[Exercise description]
What lines below include the word "heart"? Copy each one.

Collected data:
━━━━━━━━

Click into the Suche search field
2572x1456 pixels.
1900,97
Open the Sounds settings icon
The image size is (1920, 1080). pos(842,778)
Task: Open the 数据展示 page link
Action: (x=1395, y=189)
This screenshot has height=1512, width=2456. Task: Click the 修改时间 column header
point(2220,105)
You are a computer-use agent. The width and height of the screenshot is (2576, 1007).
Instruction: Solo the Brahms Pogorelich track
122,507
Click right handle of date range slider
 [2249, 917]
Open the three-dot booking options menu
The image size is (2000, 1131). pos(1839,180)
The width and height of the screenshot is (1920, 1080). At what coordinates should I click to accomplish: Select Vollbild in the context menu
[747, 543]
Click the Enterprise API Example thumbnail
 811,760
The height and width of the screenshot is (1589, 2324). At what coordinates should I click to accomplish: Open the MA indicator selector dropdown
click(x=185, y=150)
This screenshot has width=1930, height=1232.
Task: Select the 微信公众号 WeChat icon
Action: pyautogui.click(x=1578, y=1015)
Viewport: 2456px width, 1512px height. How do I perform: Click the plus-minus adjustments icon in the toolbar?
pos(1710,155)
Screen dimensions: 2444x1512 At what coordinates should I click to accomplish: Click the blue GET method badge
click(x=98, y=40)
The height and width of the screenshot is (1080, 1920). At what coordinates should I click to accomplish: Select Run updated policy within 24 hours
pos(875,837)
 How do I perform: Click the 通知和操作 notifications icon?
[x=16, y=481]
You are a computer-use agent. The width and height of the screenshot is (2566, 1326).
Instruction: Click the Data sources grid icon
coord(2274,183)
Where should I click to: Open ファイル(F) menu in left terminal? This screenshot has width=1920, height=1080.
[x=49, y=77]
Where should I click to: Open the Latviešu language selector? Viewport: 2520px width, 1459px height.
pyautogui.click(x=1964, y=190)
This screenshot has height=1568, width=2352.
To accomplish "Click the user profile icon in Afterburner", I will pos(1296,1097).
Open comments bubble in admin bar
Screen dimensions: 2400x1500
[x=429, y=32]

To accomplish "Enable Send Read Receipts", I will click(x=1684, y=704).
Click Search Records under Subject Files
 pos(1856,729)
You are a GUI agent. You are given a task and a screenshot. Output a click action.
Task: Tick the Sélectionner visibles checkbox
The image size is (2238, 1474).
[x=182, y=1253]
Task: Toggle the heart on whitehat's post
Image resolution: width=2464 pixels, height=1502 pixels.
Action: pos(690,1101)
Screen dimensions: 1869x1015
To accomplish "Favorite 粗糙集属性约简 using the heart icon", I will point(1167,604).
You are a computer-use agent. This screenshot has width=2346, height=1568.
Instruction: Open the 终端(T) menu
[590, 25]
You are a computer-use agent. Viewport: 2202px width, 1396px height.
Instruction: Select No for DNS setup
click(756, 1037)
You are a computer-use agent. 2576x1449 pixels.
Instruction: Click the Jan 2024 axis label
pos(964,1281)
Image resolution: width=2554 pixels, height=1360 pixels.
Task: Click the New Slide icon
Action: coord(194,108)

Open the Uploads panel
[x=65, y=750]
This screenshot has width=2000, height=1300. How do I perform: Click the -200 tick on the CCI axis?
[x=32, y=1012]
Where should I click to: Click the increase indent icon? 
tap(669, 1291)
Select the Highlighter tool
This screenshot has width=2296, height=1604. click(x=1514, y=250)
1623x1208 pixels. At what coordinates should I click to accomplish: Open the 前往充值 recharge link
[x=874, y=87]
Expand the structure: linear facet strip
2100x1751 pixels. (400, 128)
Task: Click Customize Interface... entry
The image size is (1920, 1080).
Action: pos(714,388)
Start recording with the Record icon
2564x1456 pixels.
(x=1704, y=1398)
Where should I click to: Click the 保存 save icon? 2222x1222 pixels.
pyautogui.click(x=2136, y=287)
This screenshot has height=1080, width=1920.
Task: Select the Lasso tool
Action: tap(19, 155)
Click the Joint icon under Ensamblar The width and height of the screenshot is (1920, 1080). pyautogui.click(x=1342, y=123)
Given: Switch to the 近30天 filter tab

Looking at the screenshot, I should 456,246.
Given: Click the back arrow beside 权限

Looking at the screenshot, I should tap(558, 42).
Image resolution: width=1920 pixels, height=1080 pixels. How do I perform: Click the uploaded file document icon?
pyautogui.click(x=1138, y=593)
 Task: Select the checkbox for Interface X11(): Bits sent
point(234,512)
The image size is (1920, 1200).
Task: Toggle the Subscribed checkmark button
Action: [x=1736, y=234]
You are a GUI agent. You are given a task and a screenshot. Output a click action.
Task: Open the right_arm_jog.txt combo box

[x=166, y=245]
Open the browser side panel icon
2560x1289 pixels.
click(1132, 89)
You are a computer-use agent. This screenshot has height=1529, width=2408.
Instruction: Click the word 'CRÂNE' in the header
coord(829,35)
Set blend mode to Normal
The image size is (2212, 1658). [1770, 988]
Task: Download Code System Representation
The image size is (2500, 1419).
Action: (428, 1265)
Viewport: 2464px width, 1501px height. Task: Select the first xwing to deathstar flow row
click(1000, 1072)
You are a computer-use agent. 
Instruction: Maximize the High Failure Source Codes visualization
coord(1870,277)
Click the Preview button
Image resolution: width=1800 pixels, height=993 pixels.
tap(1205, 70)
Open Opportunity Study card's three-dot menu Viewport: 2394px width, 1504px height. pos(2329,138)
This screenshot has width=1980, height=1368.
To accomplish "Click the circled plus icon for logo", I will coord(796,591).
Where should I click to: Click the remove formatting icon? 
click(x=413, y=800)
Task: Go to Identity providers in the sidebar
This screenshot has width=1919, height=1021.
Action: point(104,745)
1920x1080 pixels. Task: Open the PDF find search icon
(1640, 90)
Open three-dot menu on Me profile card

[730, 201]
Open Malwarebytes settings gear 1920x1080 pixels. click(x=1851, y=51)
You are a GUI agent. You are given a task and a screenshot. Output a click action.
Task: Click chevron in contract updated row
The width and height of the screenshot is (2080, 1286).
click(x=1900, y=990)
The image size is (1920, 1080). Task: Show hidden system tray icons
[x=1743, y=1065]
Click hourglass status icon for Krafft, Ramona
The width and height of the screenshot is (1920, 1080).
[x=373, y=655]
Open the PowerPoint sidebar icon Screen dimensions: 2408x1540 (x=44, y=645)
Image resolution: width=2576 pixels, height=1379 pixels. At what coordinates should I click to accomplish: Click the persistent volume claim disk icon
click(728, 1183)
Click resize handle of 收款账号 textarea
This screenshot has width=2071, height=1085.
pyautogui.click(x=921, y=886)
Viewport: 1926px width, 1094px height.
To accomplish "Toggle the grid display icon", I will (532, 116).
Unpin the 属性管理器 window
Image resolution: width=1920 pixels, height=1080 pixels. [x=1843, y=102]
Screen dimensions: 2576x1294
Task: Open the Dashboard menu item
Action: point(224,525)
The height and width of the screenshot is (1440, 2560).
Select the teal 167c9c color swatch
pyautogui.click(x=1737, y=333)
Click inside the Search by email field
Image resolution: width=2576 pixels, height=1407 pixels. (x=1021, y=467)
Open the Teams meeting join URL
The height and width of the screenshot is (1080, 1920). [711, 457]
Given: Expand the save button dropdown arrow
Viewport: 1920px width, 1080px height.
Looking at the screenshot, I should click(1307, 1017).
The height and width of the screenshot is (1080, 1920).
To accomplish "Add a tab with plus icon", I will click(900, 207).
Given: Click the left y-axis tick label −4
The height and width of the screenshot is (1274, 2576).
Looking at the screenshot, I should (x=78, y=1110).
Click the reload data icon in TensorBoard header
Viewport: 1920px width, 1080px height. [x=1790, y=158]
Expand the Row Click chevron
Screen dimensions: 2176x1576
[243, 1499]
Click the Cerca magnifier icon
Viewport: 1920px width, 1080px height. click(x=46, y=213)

━━━━━━━━

[Written reply]
Task: Toggle the heart on whitehat's post
To accomplish "Favorite 粗糙集属性约简 using the heart icon", I will point(1167,604).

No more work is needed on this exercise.